The aim of this study was to evaluate the effect of high-dose probiotic supplementation in women during late pregnancy and lactation on cytokine profile and secretory IgA (sIgA) in breast milk, and thus to study if differences in breast milk composition can affect lactoferrin and sIgA levels in stool samples of newborns. The safety of maternal probiotic administration on neonatal growth patterns and gastrointestinal symptoms were also evaluated.
In a randomized, double-blind, placebo-controlled trial 66 women took either the probiotic (n = 33) or a placebo (n = 33) daily. Levels of interleukins (IL-6, IL-10 and IL-1β), transforming growth factor-β1 (TGF-β1), and sIgA in breast milk, as well as the level of sIgA and lactoferrin in newborn stool samples were analyzed at birth and then again at one month of life. Anthropometric evaluation and analysis of gastrointestinal events in newborns was also performed.
A high-concentration multi-strain probiotic supplement was used, consisting of packets containing 900 billion viable lyophilized bacteria of four different strains of lactobacilli, three strains of bifidobacteria, and one strain of Streptococcus thermophilus DSM 24731, produced at Danisco-Dupont, and currently sold in Continental Europe and the U.S. under the brands Vivomixx and Visbiome, respectively.

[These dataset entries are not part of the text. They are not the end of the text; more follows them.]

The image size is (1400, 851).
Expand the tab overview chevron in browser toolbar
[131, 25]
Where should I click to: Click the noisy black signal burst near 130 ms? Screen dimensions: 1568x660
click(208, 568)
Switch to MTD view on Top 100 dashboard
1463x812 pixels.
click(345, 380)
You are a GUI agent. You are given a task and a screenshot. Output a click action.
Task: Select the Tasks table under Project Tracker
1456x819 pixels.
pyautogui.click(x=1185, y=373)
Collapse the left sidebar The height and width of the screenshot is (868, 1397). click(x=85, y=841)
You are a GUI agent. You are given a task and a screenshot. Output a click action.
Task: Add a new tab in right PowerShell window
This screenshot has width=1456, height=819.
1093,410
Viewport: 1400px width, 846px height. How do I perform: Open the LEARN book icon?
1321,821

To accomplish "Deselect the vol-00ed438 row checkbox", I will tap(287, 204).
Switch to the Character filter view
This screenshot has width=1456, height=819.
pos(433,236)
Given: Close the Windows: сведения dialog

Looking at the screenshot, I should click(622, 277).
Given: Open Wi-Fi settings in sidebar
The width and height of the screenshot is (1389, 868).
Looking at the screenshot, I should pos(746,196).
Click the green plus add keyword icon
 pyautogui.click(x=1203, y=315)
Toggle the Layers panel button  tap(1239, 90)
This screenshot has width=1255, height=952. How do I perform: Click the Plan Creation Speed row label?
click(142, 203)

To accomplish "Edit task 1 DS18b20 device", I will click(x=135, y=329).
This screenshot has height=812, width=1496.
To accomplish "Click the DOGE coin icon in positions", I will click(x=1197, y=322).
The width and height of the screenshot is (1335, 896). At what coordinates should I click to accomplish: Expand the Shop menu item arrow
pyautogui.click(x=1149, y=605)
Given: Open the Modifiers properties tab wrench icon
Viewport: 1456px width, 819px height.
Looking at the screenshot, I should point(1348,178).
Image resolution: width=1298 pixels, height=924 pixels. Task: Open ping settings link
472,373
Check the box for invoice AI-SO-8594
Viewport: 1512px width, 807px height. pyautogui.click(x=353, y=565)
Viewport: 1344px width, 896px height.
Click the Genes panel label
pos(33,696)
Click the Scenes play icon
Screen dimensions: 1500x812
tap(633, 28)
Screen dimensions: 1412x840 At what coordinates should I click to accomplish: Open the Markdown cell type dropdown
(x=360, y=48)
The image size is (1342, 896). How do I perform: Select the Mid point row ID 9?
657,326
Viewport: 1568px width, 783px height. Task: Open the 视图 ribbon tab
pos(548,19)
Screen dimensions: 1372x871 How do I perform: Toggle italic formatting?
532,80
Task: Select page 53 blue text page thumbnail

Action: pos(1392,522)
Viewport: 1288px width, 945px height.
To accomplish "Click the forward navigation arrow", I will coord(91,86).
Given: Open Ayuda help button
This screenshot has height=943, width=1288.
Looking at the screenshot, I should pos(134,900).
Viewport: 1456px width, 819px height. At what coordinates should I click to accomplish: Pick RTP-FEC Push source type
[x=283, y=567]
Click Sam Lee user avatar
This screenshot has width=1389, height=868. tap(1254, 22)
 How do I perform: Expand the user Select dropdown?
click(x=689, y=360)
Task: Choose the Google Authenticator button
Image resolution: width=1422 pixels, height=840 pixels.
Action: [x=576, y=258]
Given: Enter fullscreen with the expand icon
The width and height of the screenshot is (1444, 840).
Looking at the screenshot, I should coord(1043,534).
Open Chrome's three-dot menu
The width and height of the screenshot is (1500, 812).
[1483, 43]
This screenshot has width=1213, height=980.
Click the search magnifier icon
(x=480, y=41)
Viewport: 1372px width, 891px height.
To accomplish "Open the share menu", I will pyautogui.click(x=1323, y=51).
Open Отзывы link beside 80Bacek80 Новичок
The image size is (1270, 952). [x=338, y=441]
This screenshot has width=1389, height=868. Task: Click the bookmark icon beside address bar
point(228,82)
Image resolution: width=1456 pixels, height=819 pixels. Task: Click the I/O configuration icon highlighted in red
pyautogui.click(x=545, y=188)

Study results indicated probiotic maternal consumption had a significant impact on IL6 mean values in colostrum and on IL10 and TGF-β1 mean values in mature breast milk. Fecal sIgA mean values were higher in newborns whose mothers took the probiotic product than in the control group. Probiotic maternal supplementation seems to decrease incidence of infantile colic and regurgitation in infants, researchers said.
They concluded that high-dose multi-strain probiotic administration in women during pregnancy influences breast milk cytokine patterns and sIgA production in newborns, and seems to improve gastrointestinal functional symptoms in infants.